I guess this might be why some people say it breaks their hardware (although when in PIO mode, it will appear 'broken' anyway because it will be so slow, and unreliable, and hog+stall the CPU on every access) I can also see how it could reduce the overall life of the hardware. So while StarForce might not have had 'nuke CDrom drive code' some of the behavior (in combination with various IDE drivers) was definitely buggy and it could potentially make it appear so, and quite possibly reduce the life of the drives, just as anything which can cause excessive stress on drives. I suspect this affected legitimate customers more than people pirating the games because the very nature of these copy protection systems is that they contain 'bad' areas, which could end up forcing drives into PIO mode etc. I've also seen faulty IDE drivers which will force everythnig on that channel into PIO mode if one drive drops down, which again could make the problem seem much worse. It was probably a combination of multiple factors, induced by StarForce.
(the same can happen with bad HDDs and certain driver combinations.. too many errors and it will drop back to PIO mode, sometimes the only way to restore it is to reinstall the device in Windows and reboot.)

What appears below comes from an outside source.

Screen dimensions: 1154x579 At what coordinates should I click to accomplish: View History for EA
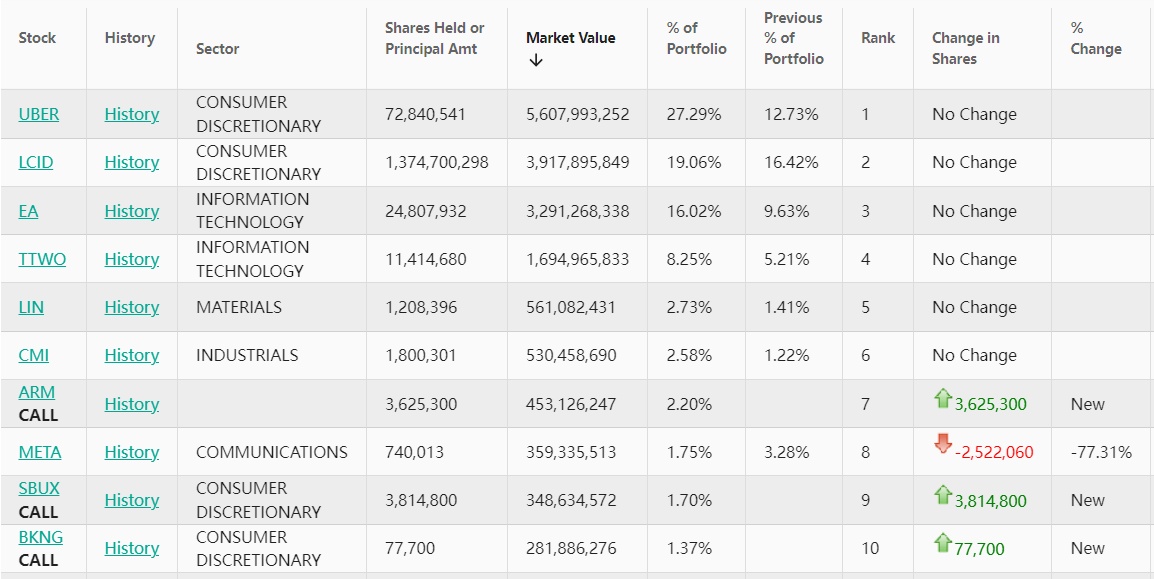pos(131,211)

I've tried to explain that in simple terms, so excuse me if some of it isn't quite 100% accurate on a technical level ;-)
Either way, my problem with it was that it BSOD'd windows on random CD accesses, and in the end I had to reinstall the entire OS. I doubt the game will even install anymore as I'm on a 64-bit system, another negative side of these driver-based protection systems; I bet the cracked version works fine tho.